Stock-trading apps have multiplied over the past couple of years, targeting varying demographics and audiences that they feel need to partake in investment activities to live healthier financial lives.
In the latest development, baraka, a two-year-old commission-free investment platform based in the Middle East, is announcing that it has closed a $20 million Series A round led by Peter Thiel’s Valar Ventures with participation from global investment firm Knollwood to expand across the region and reach more users.
CEO Feras Jalbout‘s years of investment experience working with Barclays, Standard Chartered and a Dubai-based family office led him to launch baraka in 2020. His upbringing also played a part. In an interview with TechCrunch, Jalbout told how he learned about investments such as stocks and government-assisted retirement funds while growing up in Canada, where investing was institutionalized. However, in the Middle East, it was a different ballgame. For years, people in the region have invested via traditional savings options such as bank deposits and real estate, according to Jalbout; hence, baraka brings much-needed variety.
“When I moved to the region, it was surprising to see that people didn’t invest in digital assets much as there were little to no provisions for that,” said the founder and chief executive. “Many people in the region earn tax-free income and don’t invest. It’s a big part of why I launched baraka because very few fintechs offered investment options. I wanted to make an app I would’ve loved to use based on my experience as a professional investor.”
Prior to getting its license to launch its trading app, baraka was a content platform using newsletters and a podcast to educate retail investors in the Middle East, particularly in the UAE, about stock investing and financial knowledge. It launched its app a year ago armed with Y Combinator’s backing and a $4 million seed round. This arsenal has propelled baraka to offer its “thousands” of investors access to more than 5,000 U.S. stocks and 1,000 Exchange Traded Funds (ETFs). Investors can start investing with as little as $1 (~3.79 dirhams) on the platform. Jalbout added that the platform has users in the “tens of thousands” who actively trade and consume in English and Arabic.
Of this user base, 56% are younger than 30, a sign of the young regional population seeking digital investment solutions. More than 50% are first-time investors, indicative of high interest in learning about equity markets through baraka’s content and starting their investment journey on the platform. Also, 83% have traded three times or more in at least one month throughout their lifetime on the baraka app.

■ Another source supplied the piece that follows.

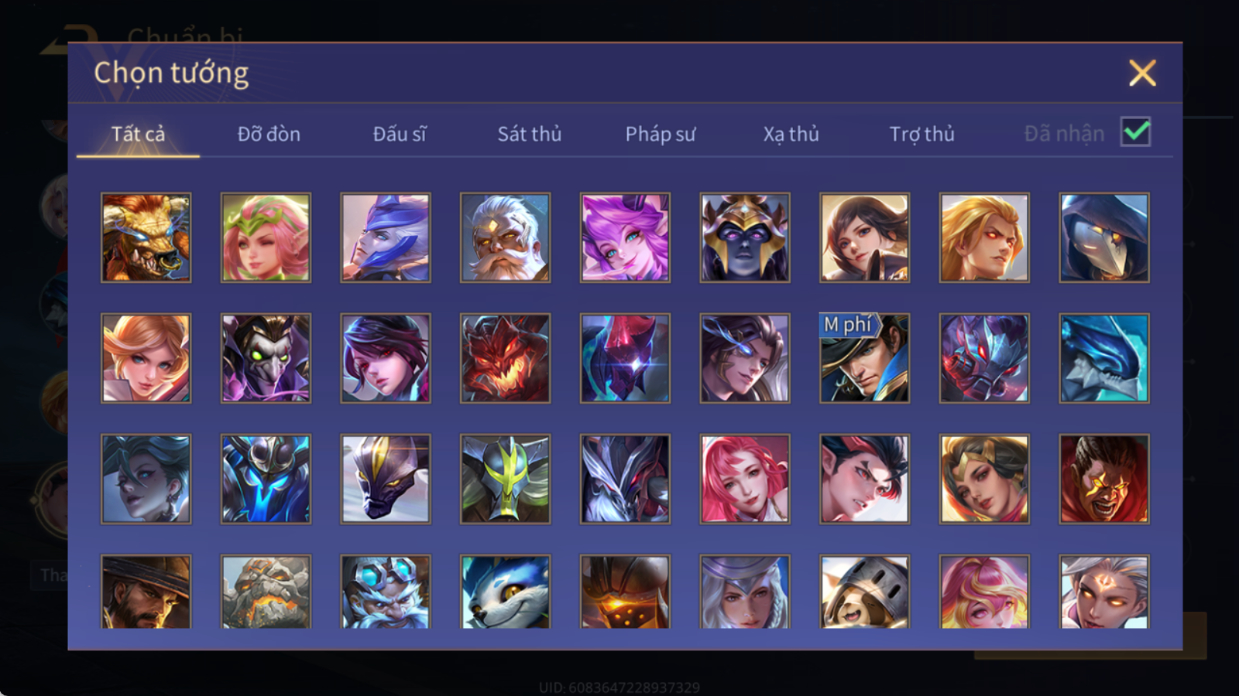Open the Đấu sĩ tab
Viewport: 1239px width, 696px height.
click(399, 134)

Since baraka is a zero-commission platform, it doesn’t make revenue off commissions, trades or spreads. Instead, it’s from a subscription service, about $10 (~37.99 dirhams) per month, that retail investors can use to access more financial data about companies and stock reports from baraka’s partner Refinitiv. Baraka is exploring other revenue streams, one of which is to launch commission- or asset management-based products that will generate an annuity over time.
With this new investment, the Robinhood-esque platform will double down on its presence across the GCC and Egypt, its new market (where it’ll face competition from Thndr), and drive customer acquisition. The company said it would add new services over the next 12 months, including access to features like dividend reinvestment plans and extended-hours trading.
Offering local stock trading is also on the cards. Taduwal, the Middle East’s most prominent stock exchange, raised $4.7 billion through 27 new listings in the first half of 2022, contributing to a nearly 300% increase in IPOs across the region’s exchanges this year. As such, baraka is committing a large portion of this investment to work with local stock exchanges such as Tadawul and regulators to secure licensing in order to democratize access to local stocks.
“Our ambition is to offer local equities as well by partnering with Taduwal, which is the Saudi stock exchange, the Dubai financial market (DFM), and the Abu Dhabi exchange (ADX),” said Jalbout of baraka’s plans of offering retail investors local stocks.
Baraka has raised $25 million in total venture capital funding from investors such as Class 5 Global, Global Founders Capital and Venture Souq. Its new investor Valar Ventures has also backed similar digital brokerage startups such as Bitpanda and Shares (also backed by Global Founders Capital).
General partner at Valar Ventures, Andrew McCormack, said this is his firm’s first investment in the Middle East’s emerging fintech ecosystem filled with potential. “We’re encouraged by the early signs of traction that baraka has been able to showcase. We’re really looking forward to working closely with the company as they enter this exciting new phase of growth across the region,” he added.